CRITÉRIOS E LIMITES PARA O DIREITO AO ESQUECIMENTO: PROTEÇÃO À INTIMIDADE, À PRIVACIDADE E À IMAGEM
Palavras-chave:
Avanços tecnológicos. Direito ao esquecimento. Direito à informação. Direitos da personalidade. Proteção.Resumo
O presente trabalho monográfico versa sobre o direito ao esquecimento, tendo por objetivo analisar os critérios e limites que norteiam a aplicação desse instituto, tomando em consideração a proteção à intimidade, à privacidade e à imagem. Para tanto, utiliza-se o método de abordagem dedutivo e dos métodos de procedimento histórico, interpretativo e comparativo, bem como, das técnicas de pesquisa bibliográfica e documental.

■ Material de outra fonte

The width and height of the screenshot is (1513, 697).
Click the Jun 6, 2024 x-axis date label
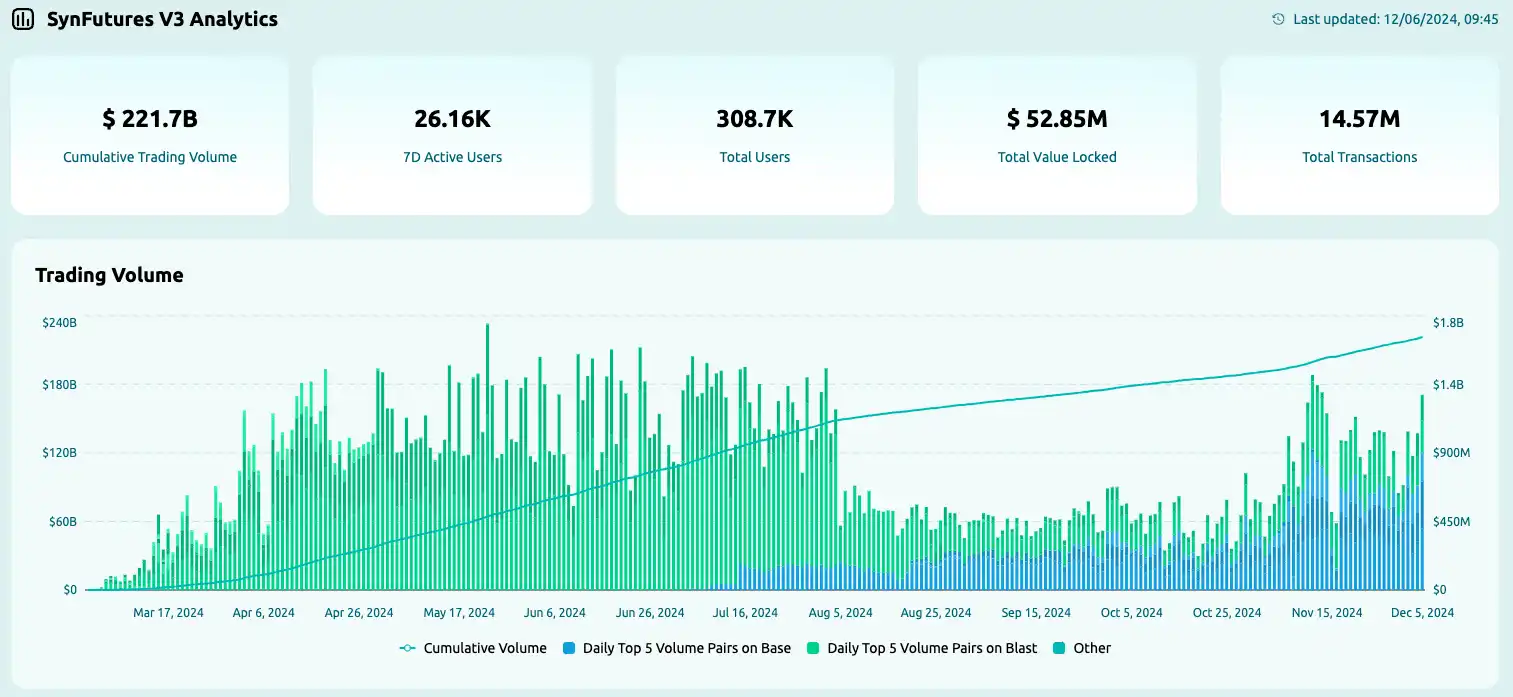(554, 613)
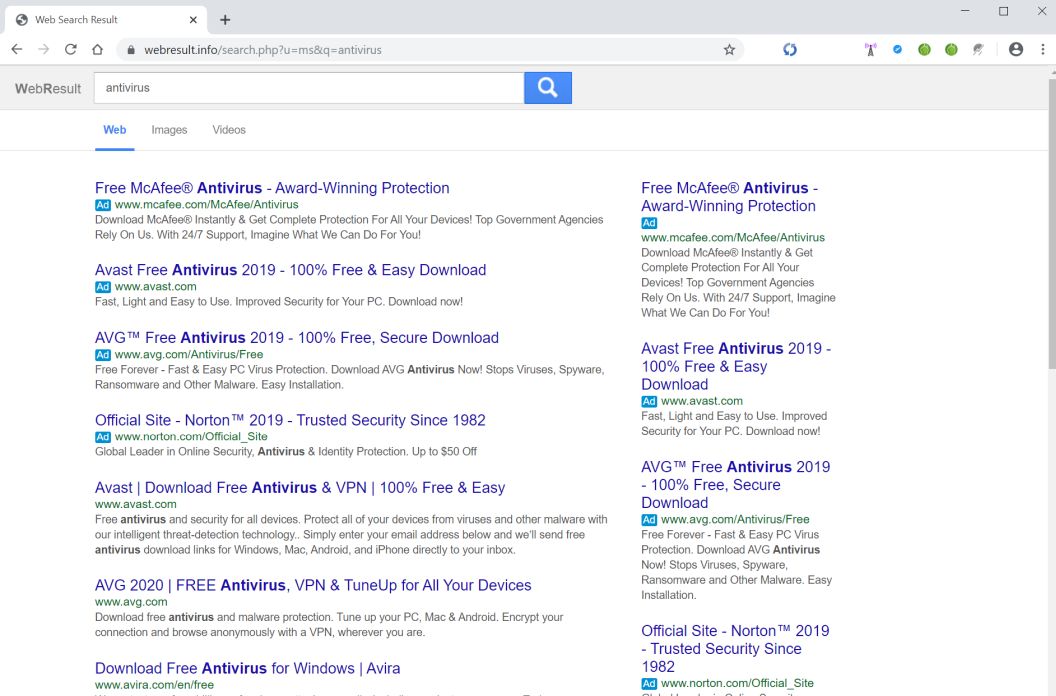Open the Chrome profile avatar
The height and width of the screenshot is (696, 1056).
tap(1016, 49)
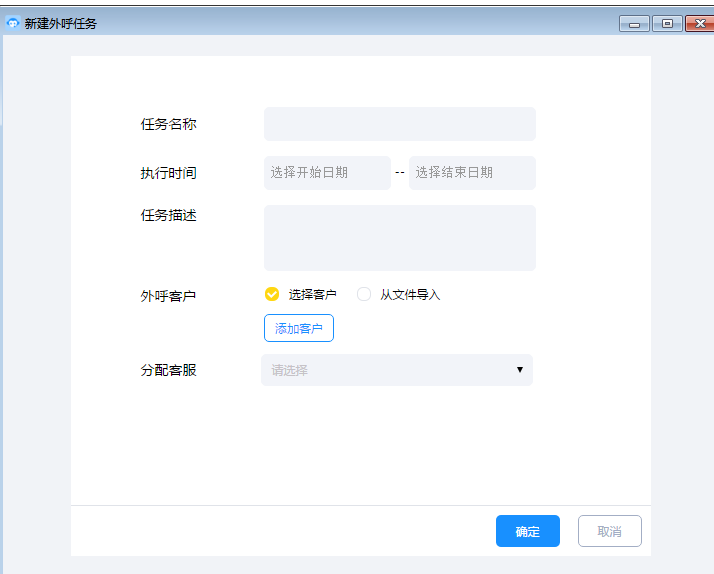Select the 选择客户 radio option
714x574 pixels.
[x=272, y=294]
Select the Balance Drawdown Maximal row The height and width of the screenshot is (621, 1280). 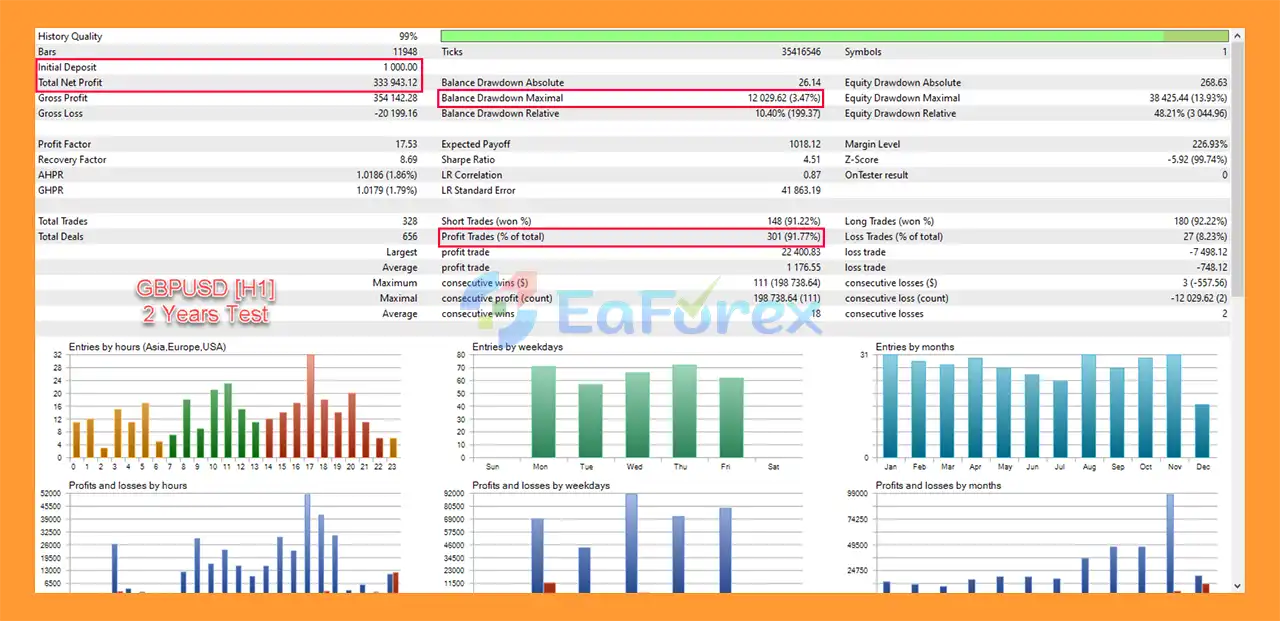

Inicialmente, são apresentadas as noções históricas e definição atual do direito ao esquecimento, expondo a sua relação com o direito constitucional e civil, analisando-se os direitos da personalidade, intimidade, privacidade, honra e imagem. Em seguida, analisa-se os avanços tecnológicos e a propagação de informação, salientando a importância do avanço tecnológico e suas consequências, discorrendo sobre o direito à informação versus o direito à privacidade, e apresentando os limites para a liberdade de imprensa. Na sequência apontam-se os casos em que se aplica o direito ao esquecimento, em caso de condenação penal e de exposição pública, observando as jurisprudenciais a luz dos posicionamentos do Superior Tribunal de Justiça. Por fim, aborda o neoconstitucionalismo, acerca do direito ao esquecimento como um direito fundamental. Ao final, firma a conclusão, no sentido de que o direito ao esquecimento precisa ser efetivamente concretizado diante de uma legislação específica.